O Sistema Cantareira, principal manancial de captação e tratamento de água da Grande São Paulo, passou a operar na faixa de alerta a partir de 1º de julho de 2026. O reservatório é responsável pelo abastecimento de cerca de 10 milhões de pessoas na região metropolitana. A mudança de classificação foi determinada pela Agência Nacional de Águas e Saneamento Básico (ANA) e pela Agência de Águas do Estado de São Paulo (SP Águas) depois que o sistema registrou volume útil de 39,87% no dia 30 de junho.
Esse percentual representa uma leve queda em relação ao mês anterior, quando o volume útil estava em 40,52%, medido em 29 de maio. O recuo já era esperado por causa do início do período seco. Na comparação com junho do ano passado, porém, a diferença é expressiva: houve queda de 18,7% no volume útil, que um ano antes estava em 47,33%.

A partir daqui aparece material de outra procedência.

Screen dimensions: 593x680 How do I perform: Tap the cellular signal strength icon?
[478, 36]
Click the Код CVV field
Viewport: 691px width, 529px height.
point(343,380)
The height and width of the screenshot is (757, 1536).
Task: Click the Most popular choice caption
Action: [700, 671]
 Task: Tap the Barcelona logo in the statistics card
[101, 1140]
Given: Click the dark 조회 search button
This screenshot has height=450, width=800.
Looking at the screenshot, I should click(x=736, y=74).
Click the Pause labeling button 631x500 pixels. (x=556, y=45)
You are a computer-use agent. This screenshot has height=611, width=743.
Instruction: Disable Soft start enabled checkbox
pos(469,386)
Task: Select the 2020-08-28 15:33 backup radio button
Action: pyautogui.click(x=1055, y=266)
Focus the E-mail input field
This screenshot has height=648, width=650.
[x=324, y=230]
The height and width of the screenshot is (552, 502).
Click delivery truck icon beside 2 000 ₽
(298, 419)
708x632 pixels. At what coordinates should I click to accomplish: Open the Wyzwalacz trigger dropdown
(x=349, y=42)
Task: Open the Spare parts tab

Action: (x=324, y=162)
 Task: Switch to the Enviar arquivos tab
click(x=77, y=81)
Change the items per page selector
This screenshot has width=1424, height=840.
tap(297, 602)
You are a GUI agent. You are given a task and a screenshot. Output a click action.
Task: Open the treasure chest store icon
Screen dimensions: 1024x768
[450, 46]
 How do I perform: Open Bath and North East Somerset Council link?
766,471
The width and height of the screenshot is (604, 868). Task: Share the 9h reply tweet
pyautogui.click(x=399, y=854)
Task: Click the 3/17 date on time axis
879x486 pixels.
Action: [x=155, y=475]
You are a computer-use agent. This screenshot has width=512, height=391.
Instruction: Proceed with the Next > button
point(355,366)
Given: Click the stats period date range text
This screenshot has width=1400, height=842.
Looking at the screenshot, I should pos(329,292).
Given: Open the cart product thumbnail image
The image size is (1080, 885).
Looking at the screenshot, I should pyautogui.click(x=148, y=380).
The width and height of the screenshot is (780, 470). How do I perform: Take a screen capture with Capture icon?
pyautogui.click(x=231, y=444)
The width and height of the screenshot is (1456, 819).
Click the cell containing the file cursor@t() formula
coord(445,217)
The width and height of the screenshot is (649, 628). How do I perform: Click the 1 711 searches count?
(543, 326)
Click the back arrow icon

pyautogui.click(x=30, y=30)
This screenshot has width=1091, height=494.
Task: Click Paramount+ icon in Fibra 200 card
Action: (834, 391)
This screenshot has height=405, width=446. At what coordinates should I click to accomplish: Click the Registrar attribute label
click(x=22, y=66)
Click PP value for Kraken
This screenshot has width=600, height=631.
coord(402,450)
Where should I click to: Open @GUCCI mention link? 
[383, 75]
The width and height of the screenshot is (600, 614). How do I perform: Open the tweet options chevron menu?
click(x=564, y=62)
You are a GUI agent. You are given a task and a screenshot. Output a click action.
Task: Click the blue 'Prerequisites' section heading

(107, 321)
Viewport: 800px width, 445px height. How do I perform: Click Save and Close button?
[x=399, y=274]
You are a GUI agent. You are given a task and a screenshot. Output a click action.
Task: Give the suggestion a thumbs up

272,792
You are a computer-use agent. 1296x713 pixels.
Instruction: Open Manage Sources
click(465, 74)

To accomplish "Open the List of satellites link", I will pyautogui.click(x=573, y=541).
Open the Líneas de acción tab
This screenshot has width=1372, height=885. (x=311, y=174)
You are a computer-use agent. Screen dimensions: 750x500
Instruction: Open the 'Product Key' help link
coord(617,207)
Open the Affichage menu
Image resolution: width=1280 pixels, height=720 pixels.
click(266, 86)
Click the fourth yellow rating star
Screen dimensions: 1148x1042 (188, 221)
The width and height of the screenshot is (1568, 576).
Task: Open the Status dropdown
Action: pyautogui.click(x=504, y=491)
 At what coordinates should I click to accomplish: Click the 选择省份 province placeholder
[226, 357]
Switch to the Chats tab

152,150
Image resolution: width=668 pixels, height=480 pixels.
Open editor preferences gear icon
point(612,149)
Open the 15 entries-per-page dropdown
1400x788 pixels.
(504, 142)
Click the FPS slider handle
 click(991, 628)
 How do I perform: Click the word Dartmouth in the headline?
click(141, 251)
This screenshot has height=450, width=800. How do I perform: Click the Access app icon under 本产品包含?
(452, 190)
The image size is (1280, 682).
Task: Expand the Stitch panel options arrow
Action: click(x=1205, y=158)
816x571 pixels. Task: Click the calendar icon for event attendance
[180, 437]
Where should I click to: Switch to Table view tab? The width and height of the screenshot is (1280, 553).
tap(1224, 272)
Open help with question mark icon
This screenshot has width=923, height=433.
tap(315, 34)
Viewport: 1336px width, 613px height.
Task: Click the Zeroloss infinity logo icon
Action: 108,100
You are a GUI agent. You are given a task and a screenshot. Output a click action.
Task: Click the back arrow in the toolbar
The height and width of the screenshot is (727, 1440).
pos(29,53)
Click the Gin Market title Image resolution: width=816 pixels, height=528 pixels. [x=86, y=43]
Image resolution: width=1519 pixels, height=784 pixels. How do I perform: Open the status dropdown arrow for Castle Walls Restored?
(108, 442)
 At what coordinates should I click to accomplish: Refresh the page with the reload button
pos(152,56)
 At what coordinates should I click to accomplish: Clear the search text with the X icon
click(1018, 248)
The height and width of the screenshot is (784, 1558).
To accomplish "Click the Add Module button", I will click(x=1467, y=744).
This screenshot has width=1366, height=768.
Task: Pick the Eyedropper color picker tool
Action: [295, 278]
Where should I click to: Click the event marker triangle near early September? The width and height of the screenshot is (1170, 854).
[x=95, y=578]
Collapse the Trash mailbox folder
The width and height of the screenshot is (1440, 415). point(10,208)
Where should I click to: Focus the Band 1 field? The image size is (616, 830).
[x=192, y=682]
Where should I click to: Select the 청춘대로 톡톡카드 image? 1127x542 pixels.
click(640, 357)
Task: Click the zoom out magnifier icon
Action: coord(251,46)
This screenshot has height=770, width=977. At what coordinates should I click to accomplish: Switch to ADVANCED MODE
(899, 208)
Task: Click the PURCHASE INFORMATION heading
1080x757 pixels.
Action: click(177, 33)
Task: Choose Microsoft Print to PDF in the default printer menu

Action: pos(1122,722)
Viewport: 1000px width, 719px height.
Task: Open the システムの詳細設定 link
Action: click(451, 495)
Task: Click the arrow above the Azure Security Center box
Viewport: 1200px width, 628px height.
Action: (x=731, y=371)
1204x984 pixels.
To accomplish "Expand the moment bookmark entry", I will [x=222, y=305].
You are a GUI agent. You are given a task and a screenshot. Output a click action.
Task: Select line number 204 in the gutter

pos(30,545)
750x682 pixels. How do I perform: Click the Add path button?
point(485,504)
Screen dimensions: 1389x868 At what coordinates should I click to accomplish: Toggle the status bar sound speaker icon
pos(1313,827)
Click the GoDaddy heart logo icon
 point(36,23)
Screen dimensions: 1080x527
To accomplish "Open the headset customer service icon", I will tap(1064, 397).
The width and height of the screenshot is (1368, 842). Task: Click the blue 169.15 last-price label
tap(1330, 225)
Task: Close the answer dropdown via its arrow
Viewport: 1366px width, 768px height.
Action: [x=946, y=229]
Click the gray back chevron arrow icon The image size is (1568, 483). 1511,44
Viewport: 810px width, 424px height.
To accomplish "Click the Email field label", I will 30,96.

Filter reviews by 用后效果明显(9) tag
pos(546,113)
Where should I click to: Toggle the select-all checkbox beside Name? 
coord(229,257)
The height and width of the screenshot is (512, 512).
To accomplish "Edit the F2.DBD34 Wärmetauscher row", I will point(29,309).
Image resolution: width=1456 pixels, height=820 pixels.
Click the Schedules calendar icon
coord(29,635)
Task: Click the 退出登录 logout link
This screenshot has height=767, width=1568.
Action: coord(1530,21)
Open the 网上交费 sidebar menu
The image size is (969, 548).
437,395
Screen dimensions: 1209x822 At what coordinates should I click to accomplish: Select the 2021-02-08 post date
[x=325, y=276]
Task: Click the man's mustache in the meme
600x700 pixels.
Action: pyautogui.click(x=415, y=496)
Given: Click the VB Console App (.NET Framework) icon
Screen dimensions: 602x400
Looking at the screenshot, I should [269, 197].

A cobertura de centro, baseada em despacho da Agência Brasil, detalhou os critérios técnicos da decisão. Quando o volume útil fica entre 30% e 40%, o sistema se enquadra na chamada faixa operacional 3, que é a de alerta. Nesse cenário, pode ser aplicada a Gestão de Demanda Noturna, que reduz a pressão na rede de abastecimento nos horários de menor consumo. A aplicação dessas restrições, no entanto, depende de os índices permanecerem na mesma faixa por sete dias seguidos, o que ainda não havia ocorrido. Com a nova classificação, a Sabesp está autorizada a retirar do Cantareira até 27 metros cúbicos por segundo e pode utilizar a água transportada do reservatório da Usina Hidrelétrica Jaguari.
Os veículos de direita, como o noticiário da Record News, enfatizaram o caráter operacional e previsível da mudança, destacando que a nova classificação não deve impactar o abastecimento de água na região. O foco recaiu sobre a capacidade técnica de gestão do sistema e a normalidade do ajuste diante da estiagem.
Já os veículos de esquerda, como a CartaCapital, deram relevo à queda de 18,7% no volume útil em um ano e à importância das medidas de conservação. Em nota conjunta, ANA e SP Águas reforçaram a importância da adoção de medidas de gestão da demanda, tanto para reduzir consumo e perdas quanto para estimular o uso racional do recurso pela população. As agências orientaram os usuários a usar a água de maneira consciente, visando à conservação das reservas.
O que ainda não se sabe é se a estiagem vai aprofundar a queda a ponto de acionar as restrições de demanda noturna, nem por quanto tempo o sistema permanecerá na faixa de alerta. Também não há, nas matérias, projeção sobre a evolução do volume útil ao longo do período seco de 2026.